The steps for getting things going are as follows:

    • Complete the Getting Started with the AWS IoT Button walkthrough. This will get your button connected to the network, as well as configure it to talk to your personal AWS IoT endpoint securely.

      • There is a module in the “Getting Started” walkthrough for testing the button by sending an email when the button is pressed. After you have it all set up, I would disable the trigger for that Lambda function. Otherwise, you’ll be getting an email every time you complete a lap!
    • In the CloudFormation console, create your stack using the template provided above. You will be asked for the DSN of your device:AWSIOT-1
    • Continue to click “Next” through the options until you arrive at the Review screen. You’ll need to create a Change Set and acknowledge IAM changes the CloudFormation may make. A Change Set is required because this CloudFormation template makes use of the Serverless Application Model. Complete the creation by clicking on “Execute”:AWSIOT2
    • Once the stack has been provisioned, you’ll need to find the URL of your API. In the API Gateway console, find the API (the name will match the name of your stack). Click on “Stages” and click on the “Prod” stage. The “Invoke URL” field contains your API endpoint location:AWSIOT3
    • In your index.html dashboard file, update the “myUrl” variable to reflect the API Gateway URL and save it:AWSIOT4
    • In the S3 console, upload the modified index.html document and the favicon.ico image to the base of the S3 bucket created as part of your stack. Make sure to give them public access. Then, on the bucket, enable Static Website Hosting and set “index.html” as your Index Document, and “Save”. Note the “Endpoint”, as that is how you will access your dashboard:AWSIOT5
  • The last major step is to set up your AWS IoT Button as a trigger for the Lambda function that writes to the DynamoDB table. In the Lambda console, select the “ButtonPressFunction” function. In the “Triggers” tab, add a trigger. Select “AWS IoT” at the integrations prompt, and in the resulting dialog box select an IoT Type of “IoT Button” and provide your DSN. Click “Submit” to complete:
  • Everything should be good to start counting! As you click your button, your dashboard should reflect the incrementing within a few seconds:


Again, a single click will increment the counter – a double click or long press will reset the counter.

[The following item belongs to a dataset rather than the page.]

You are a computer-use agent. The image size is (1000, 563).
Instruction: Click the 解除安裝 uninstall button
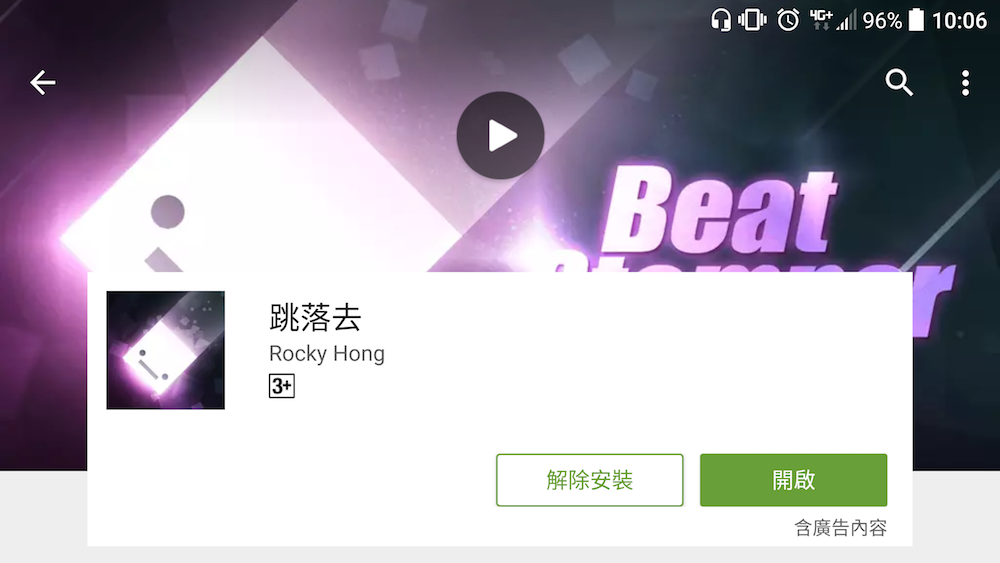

Cleaning up your environment is really easy. All you have to do (in this order is):

  • Remove index.html and favicon.ico from your S3 bucket. Note – you can’t delete an S3 bucket if there are objects in it.
  • Delete the CloudFormation stack. This will clean up all of the other resources created (although leave the info about your AWS IoT Button untouched).


This is a simple use case for the AWS IoT Button, and hopefully you’ve picked up a bit about other AWS services that can be easily integrated to build an app. I have the app code up in a public GitHub repository, so if you have some ideas on how to enhance the app, by all means put in a PR.